Stored records:
───

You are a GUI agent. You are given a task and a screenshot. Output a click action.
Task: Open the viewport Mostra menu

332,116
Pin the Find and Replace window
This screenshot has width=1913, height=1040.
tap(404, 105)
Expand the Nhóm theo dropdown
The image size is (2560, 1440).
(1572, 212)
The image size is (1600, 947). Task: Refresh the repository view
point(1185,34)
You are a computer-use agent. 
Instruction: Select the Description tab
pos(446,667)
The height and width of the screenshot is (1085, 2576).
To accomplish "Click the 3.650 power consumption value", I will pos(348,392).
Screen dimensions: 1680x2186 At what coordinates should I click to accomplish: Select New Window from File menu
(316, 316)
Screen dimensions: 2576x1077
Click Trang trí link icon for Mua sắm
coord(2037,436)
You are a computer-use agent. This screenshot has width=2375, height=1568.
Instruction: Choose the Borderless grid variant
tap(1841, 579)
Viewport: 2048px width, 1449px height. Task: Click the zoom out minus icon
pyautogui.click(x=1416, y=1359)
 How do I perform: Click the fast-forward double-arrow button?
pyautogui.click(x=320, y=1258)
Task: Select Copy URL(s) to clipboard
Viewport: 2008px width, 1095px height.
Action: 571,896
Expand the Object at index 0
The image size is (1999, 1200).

───

Restate the records, all of them, precisely as written.

* [EXPECTED ANSWER]
You are a GUI agent. You are given a task and a screenshot. Output a click action.
Task: Open the viewport Mostra menu

332,116
Pin the Find and Replace window
This screenshot has width=1913, height=1040.
tap(404, 105)
Expand the Nhóm theo dropdown
The image size is (2560, 1440).
(1572, 212)
The image size is (1600, 947). Task: Refresh the repository view
point(1185,34)
You are a computer-use agent. 
Instruction: Select the Description tab
pos(446,667)
The height and width of the screenshot is (1085, 2576).
To accomplish "Click the 3.650 power consumption value", I will pos(348,392).
Screen dimensions: 1680x2186 At what coordinates should I click to accomplish: Select New Window from File menu
(316, 316)
Screen dimensions: 2576x1077
Click Trang trí link icon for Mua sắm
coord(2037,436)
You are a computer-use agent. This screenshot has width=2375, height=1568.
Instruction: Choose the Borderless grid variant
tap(1841, 579)
Viewport: 2048px width, 1449px height. Task: Click the zoom out minus icon
pyautogui.click(x=1416, y=1359)
 How do I perform: Click the fast-forward double-arrow button?
pyautogui.click(x=320, y=1258)
Task: Select Copy URL(s) to clipboard
Viewport: 2008px width, 1095px height.
Action: 571,896
Expand the Object at index 0
The image size is (1999, 1200).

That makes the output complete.